═══ SOURCE RECORDS ═══

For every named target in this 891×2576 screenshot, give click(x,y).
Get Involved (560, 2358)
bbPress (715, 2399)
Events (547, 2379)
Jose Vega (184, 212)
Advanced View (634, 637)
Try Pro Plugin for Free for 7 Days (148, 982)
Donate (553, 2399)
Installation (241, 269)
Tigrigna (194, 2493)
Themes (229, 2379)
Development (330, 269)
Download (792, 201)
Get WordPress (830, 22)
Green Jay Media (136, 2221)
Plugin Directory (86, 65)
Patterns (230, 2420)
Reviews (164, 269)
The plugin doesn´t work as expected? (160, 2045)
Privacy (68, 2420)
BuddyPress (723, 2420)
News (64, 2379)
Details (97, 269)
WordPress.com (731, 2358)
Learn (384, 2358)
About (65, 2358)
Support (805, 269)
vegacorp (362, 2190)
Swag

═══

#### REQUIREMENT:
The output must consist solely of the lines from the one containing "WordPress.com (731, 2358)" through the end of the listing, unaltered.

#### SOLUTION TO THIS PROBLEM:
WordPress.com (731, 2358)
Learn (384, 2358)
About (65, 2358)
Support (805, 269)
vegacorp (362, 2190)
Swag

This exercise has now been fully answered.